Il apparaît, par conséquent, que la TVA sociale peut représenter un excellent instrument de relance, cette relance qui est la première réponse à apporter aux attaques menées par Wall Street contre l’euro, un excellent instrument de relance, donc, dont l’action pourrait compléter celle des fonds mobilisables à la suite d’une dénonciation partielle et parfaitement légitime de la dette (l’alourdissement de celle-ci provient en effet du financement des plans de rétablissement de l’activité économique rendus nécessaire par la crise des subprimes ; il serait donc parfaitement légitime de déduire des sommes dues aux banques américaines au titre de la dette souveraine, d’une part ce qui correspond à l’effet des subprimes et, d’autre part, ce qui correspond au montant des plans de relance mis en œuvre pour combattre cet effet). Mais alors, pourquoi se contenter d’une hausse aussi faible de la TVA que celle qui était annoncée par Sarkozy ? Ce n’était pas une hausse de 1,60 point qu’il fallait envisager, mais une hausse de 10 points, voire plus, tant sont profonds les écarts de prix de revient avec l’extérieur dus aux frais de personnel et aussi, car on n’en parle pas assez, les effets de l’avantage concurrentiel retiré par les pays qui laissent glisser leur monnaie.

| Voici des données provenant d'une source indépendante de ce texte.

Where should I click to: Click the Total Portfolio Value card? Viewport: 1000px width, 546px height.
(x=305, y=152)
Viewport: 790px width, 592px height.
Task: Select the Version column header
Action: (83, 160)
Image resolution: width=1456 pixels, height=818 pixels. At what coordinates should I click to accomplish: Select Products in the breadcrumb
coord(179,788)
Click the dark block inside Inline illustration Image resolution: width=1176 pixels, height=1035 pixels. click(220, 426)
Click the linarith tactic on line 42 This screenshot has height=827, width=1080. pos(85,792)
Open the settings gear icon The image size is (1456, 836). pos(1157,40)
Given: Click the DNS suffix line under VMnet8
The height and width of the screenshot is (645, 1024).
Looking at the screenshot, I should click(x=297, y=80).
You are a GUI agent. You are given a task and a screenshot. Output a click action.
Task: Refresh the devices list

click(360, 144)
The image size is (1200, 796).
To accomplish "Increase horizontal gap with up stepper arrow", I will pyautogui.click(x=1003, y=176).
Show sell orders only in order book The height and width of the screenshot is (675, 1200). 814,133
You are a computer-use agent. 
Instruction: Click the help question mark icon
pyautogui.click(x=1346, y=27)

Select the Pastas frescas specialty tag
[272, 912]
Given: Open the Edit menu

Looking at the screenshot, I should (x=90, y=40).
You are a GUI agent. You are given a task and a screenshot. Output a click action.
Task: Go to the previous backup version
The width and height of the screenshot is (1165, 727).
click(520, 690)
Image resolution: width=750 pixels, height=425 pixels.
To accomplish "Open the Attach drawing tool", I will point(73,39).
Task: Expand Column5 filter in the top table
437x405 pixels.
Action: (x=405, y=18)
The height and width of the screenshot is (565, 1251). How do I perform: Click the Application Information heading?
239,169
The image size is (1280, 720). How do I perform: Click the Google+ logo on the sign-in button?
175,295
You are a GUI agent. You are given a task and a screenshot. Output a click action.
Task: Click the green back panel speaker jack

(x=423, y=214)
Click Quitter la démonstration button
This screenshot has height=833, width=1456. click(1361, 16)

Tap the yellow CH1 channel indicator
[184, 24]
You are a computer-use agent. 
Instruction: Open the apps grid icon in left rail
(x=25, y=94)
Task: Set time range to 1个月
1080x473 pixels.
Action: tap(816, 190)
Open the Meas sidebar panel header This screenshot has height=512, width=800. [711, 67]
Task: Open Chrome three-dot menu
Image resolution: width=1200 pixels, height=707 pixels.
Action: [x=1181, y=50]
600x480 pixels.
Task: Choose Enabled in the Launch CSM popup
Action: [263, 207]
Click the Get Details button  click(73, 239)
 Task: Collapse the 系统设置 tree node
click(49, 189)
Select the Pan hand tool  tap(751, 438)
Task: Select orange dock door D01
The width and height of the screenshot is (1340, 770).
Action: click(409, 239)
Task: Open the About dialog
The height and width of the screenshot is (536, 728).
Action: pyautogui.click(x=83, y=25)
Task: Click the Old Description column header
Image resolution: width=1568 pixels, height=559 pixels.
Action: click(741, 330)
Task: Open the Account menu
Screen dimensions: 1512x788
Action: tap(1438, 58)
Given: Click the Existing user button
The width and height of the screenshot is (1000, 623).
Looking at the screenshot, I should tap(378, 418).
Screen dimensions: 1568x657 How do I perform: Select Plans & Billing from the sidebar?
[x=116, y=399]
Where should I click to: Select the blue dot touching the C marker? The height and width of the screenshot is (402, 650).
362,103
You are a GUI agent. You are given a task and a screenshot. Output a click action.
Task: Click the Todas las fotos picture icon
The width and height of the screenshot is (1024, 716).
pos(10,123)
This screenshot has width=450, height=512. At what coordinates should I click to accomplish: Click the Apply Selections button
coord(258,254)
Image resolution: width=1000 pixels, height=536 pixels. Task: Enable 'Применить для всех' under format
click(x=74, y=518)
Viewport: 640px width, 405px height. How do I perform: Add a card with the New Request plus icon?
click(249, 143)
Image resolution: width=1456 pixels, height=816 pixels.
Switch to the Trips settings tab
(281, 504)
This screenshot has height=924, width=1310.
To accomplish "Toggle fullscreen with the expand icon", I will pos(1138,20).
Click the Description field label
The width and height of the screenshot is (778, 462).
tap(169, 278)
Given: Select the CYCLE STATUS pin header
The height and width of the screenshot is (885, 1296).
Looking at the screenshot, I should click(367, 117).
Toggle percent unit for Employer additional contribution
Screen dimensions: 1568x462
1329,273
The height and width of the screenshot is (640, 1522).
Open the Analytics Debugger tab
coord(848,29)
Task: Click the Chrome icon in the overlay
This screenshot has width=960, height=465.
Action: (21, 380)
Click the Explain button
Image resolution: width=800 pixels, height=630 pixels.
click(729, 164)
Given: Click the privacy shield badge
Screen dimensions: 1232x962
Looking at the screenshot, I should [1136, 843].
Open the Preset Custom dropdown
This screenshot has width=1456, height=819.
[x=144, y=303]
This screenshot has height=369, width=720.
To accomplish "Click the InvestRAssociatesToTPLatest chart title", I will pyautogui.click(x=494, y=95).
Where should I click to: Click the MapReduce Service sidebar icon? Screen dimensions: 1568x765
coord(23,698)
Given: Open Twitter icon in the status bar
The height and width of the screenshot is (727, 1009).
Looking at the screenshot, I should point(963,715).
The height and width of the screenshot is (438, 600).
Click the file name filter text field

En défendant une forte augmentation de taux au titre de la TVA sociale, on aurait par ailleurs provoqué un choc salutaire dans l’opinion, qui aurait obligé les responsables politiques à se pencher sérieusement sur le sujet, au lieu de se réfugier derrière l’argument facile et fallacieux d’une hausse des prix à la consommation. Une fois de plus, Sarkozy a raté l’objectif à atteindre : mal présenté, son projet était d’une application si timorée qu’il ne pouvait apporter grand-chose au plan économique et ne pouvait être compris par l’opinion, faute du débat et de la mobilisation qu’il aurait dû provoquer, un débat et une mobilisation qui restent à mener.